Problems and tasks.
A – Reproduce the passage of the Ed-Fi Person guidance from "Guidance on Use" to "in the field." word for word.
B – Using the Ed-Fi Person guidance, answer yes or no to each statement and quote the words of the guidance that decide it. (i) "Person," always capitalized, refers to the Person entity in the Ed-Fi data model. (ii) Student, Parent, and Staff are given as examples of Person-role entities. (iii) The initial Ed-Fi data model was shaped mainly by the need for faster reporting.

Text to read.
# # # # # # #
Guidance on Use of Ed-Fi Person Entity
- Eric Jansson
This document describes the introduction of a Person entity into the Ed-Fi data model, provides background and rationale, and provides guidance for its application in the field.
Contents
Terminology
Throughout the document we will use the following terminology:
- “Person” (always capitalized) will refer to the Person entity in the Ed-Fi data model.
- The term “individual(s)” will be used to generically talk about about distinct humans.
- “Person-role” will refer to specific Ed-Fi entities such as Student, Parent, and Staff, which are entities that capture characteristics of an individual acting within a particular role, generally an organizational role.
Background
The initial Ed-Fi data model was heavily influenced by the need to improve data quality. Both SEA use cases around accountability reporting and LEA use cases around local data analytics revealed that data quality was often very poor, and records were often in error. This was a consequence of the largely manual processes to which the data was subjected as it moved between systems, and a large challenge to Ed-Fi in the early days was to improve this quality.
# # # # # # #
Recorded data.
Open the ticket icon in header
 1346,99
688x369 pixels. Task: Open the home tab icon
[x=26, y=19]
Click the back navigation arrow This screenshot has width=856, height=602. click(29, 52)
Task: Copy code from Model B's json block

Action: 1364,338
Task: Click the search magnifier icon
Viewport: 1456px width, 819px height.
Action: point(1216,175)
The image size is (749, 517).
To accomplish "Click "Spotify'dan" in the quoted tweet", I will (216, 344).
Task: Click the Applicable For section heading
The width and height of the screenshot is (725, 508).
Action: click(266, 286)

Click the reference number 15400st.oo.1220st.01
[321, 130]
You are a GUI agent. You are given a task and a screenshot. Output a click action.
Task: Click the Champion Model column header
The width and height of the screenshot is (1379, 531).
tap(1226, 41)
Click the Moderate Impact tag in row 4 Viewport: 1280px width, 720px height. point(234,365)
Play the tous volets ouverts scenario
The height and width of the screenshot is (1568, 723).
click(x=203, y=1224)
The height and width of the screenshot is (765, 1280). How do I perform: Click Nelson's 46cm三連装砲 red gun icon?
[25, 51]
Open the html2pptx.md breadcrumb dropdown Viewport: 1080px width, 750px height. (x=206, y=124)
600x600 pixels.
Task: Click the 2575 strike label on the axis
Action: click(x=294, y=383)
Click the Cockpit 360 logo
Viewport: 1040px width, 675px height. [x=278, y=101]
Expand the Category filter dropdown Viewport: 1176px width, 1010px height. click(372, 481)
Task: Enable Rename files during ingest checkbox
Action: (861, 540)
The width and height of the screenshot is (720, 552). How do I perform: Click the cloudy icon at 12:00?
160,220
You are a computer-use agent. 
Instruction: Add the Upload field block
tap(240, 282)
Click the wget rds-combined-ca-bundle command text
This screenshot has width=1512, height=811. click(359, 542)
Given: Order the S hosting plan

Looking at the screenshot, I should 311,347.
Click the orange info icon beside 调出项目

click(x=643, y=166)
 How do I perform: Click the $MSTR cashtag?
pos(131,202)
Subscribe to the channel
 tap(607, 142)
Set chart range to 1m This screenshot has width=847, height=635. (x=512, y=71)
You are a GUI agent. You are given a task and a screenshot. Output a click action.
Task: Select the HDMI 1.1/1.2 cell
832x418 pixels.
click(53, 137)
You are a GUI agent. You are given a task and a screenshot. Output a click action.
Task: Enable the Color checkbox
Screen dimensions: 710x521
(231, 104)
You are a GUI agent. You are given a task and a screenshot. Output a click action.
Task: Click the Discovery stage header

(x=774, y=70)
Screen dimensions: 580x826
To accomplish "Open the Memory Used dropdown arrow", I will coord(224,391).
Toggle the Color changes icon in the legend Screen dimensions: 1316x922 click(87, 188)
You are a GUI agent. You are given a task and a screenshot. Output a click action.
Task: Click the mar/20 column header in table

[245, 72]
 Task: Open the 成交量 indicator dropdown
# # # # # # #
Per-task answers.
A –
Guidance on Use of Ed-Fi Person Entity
- Eric Jansson
This document describes the introduction of a Person entity into the Ed-Fi data model, provides background and rationale, and provides guidance for its application in the field.

B –
(i) Yes: "“Person” (always capitalized) will refer to the Person entity in the Ed-Fi data model."
(ii) Yes: "“Person-role” will refer to specific Ed-Fi entities such as Student, Parent, and Staff"
(iii) No: "The initial Ed-Fi data model was heavily influenced by the need to improve data quality."